Keempat, optimalisasi penataan dan penggabungan sekolah. Proses merger atau penutupan sekolah harus dilakukan dengan perencanaan yang cermat, sosialisasi yang baik kepada masyarakat, dan jaminan penempatan guru dan siswa di sekolah baru. Kelima, pengembangan program bernas, kreatif, inovatif. Sekolah dapat menawarkan program ekstrakurikuler yang beragam, pendekatan pembelajaran yang kreatif, adanya daycare, atau bahkan program boarding sederhana untuk menarik murid dari daerah yang lebih jauh.
Keenam, memperkuat peran komunitas melalui Komite Sekolah, Dewan Pendidikan, kalau swasta berarti Yayasan/Badan Pelaksana, dan lainnya.
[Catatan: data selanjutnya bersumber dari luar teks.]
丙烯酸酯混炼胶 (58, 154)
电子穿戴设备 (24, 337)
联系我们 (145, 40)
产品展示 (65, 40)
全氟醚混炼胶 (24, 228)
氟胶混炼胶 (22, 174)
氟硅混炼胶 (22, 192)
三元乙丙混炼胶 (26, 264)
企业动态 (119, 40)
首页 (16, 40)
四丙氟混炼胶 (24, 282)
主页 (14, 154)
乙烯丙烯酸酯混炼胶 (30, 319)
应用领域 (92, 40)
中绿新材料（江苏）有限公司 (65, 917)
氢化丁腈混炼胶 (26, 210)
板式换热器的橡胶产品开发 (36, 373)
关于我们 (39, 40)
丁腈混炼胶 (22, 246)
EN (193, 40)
Keterlibatan LP. Ma’arif NU, Majelis Pendidikan Dasar dan Menengah (Dikdasmen) Muhammadiyah, Jaringan Sekolah Islam Terpadu (JSIT), Jaringan Sekolah Alam Nusantara (JSAN), dan komunitas lain perlu juga untuk menghidupkan sekolah di bawahnya. Intinya, pelibatan masyarakat dan komite sekolah dalam pengembangan dan promosi sekolah dapat meningkatkan rasa kepemilikan dan daya tarik. Ketujuh, perlunya mata kuliah dan pelatihan mahasiswa Prodi PGMI/PGSD tentang SPMB maupun PPDBM. Hal ini perlu disiapkan agar lulusan PGMI/PGSD memiliki keterampilan dalam mengelola proses penerimaan murid/peserta didik baru.
Fenomena SD kekurangan murid baru adalah tantangan yang harus dihadapi dengan serius. Hal ini bukan sekadar tentang angka di bangku sekolah, tetapi juga tentang masa depan pendidikan dan generasi penerus bangsa. Dengan pemahaman yang mendalam dan tindakan strategis, kita bisa memastikan bahwa setiap anak mendapatkan akses terhadap pendidikan berkualitas di lingkungan belajar yang optimal.
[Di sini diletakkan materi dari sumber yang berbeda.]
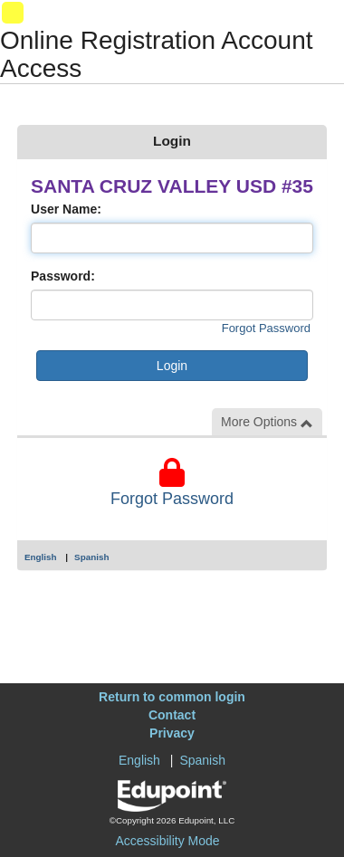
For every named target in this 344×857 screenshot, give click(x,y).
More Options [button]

Mendapat murid banyak atau sedikit, bukan menjadi satu-satunya indikator SD itu berkualitas atau tidak. Tapi yang jelas, hal itu adalah bukti kepercayaan masyarakat dalam menitipkan anak-anak mereka belajar di SD tersebut.
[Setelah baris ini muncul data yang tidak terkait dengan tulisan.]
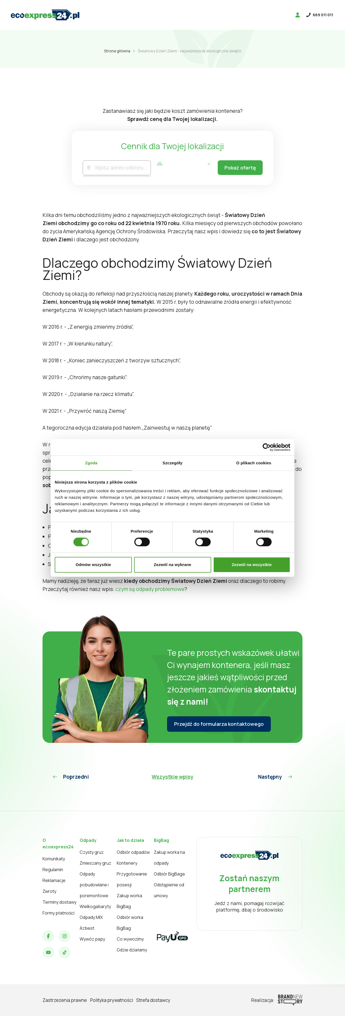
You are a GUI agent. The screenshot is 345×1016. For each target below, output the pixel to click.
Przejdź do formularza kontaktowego (220, 724)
Fenomena SD kekurangan murid baru sebenarnya bisa dikaji perspektif teori demografi, teori pilihan rasional (rational choice theory), teori modal sosial (social capital theory), maupun teori ekologi sosial. Tapi, saya pikir ini terlalu ndakik-ndakik. Nantikan saja tulisan saya berikutnya! Atau apakah ada perspektif lain?
-Hamidulloh Ibda, dosen Prodi PGMI, dan Wakil Rektor Institut Islam Nahdlatul Ulama (Inisnu) Temanggung.